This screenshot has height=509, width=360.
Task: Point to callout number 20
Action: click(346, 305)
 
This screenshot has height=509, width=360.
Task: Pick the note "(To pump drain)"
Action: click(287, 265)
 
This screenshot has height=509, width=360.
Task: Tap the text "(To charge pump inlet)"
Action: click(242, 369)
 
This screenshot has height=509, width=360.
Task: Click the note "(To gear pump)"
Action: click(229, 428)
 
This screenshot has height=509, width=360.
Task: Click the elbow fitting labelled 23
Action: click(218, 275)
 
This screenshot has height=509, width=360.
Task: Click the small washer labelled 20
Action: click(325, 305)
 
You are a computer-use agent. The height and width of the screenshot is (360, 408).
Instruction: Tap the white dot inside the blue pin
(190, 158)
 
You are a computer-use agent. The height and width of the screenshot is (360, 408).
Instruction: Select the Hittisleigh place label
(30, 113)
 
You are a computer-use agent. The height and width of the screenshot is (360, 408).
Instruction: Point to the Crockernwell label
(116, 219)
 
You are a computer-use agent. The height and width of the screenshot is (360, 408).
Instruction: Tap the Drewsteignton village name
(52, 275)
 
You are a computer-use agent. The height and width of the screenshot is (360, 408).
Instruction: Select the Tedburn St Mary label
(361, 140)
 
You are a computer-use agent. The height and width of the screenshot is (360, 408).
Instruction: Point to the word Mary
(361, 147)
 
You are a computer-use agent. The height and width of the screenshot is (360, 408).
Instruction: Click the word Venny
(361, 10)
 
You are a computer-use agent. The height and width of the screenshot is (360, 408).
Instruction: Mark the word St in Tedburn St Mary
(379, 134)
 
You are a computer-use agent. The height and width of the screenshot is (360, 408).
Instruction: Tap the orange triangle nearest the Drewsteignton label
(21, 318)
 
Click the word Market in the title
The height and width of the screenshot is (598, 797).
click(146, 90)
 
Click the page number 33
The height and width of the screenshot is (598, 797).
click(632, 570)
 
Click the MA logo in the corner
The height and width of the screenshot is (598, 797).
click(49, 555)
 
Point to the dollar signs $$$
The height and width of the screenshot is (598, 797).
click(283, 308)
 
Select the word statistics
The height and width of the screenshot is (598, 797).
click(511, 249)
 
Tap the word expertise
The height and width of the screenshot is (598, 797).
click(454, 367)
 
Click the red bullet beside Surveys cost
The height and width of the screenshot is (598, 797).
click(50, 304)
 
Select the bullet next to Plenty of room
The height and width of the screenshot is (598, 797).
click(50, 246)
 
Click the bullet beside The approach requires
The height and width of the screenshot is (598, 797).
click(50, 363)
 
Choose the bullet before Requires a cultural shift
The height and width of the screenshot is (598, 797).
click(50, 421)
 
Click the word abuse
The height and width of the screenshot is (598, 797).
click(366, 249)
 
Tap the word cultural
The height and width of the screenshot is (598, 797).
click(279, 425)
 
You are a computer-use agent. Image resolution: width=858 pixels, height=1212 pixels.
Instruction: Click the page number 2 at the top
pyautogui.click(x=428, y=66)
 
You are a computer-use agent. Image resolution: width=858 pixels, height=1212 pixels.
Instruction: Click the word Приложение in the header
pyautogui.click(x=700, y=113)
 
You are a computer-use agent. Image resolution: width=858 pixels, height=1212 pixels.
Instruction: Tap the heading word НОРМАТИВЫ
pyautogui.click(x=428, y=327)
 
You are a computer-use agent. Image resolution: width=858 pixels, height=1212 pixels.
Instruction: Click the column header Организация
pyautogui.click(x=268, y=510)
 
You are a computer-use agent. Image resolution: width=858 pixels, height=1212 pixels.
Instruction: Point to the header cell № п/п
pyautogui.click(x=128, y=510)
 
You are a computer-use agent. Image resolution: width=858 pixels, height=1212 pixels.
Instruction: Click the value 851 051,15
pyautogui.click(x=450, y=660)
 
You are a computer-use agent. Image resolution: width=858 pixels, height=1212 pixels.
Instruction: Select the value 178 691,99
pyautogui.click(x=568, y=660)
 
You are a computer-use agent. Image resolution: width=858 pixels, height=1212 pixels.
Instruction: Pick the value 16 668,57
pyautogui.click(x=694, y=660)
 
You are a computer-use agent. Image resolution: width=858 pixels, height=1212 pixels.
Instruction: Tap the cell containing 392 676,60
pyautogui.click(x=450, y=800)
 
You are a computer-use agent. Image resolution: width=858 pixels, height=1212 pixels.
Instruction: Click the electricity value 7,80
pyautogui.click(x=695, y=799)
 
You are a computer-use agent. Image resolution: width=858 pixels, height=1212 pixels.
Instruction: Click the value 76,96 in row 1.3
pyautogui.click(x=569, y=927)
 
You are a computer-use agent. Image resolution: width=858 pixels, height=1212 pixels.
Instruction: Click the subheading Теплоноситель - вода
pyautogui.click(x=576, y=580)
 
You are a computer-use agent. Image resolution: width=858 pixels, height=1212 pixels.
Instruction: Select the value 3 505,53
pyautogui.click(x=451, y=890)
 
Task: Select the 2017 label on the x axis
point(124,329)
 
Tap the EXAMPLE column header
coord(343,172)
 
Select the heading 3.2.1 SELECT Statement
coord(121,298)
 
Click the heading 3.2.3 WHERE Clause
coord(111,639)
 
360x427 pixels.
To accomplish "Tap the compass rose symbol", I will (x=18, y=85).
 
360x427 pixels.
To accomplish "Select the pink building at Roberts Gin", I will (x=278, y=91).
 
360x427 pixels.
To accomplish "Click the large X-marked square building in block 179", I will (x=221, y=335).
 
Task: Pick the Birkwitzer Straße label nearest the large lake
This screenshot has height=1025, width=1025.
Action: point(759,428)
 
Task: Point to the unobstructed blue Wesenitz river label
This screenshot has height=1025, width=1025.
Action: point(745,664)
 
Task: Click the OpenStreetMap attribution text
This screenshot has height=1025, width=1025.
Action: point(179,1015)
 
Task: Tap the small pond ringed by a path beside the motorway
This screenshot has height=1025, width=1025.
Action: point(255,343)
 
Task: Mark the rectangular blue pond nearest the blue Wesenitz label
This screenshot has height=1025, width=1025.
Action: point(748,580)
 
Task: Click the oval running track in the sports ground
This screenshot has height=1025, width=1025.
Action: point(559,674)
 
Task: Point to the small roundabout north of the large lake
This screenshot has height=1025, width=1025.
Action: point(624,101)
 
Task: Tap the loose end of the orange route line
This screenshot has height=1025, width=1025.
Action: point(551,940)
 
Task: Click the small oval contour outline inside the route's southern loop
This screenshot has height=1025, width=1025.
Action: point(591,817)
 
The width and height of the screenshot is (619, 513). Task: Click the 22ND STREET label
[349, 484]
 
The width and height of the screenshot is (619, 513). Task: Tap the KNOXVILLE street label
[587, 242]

+ + +

Count the lines in the records above that contain the word "labelled", and reply with the number alone.

2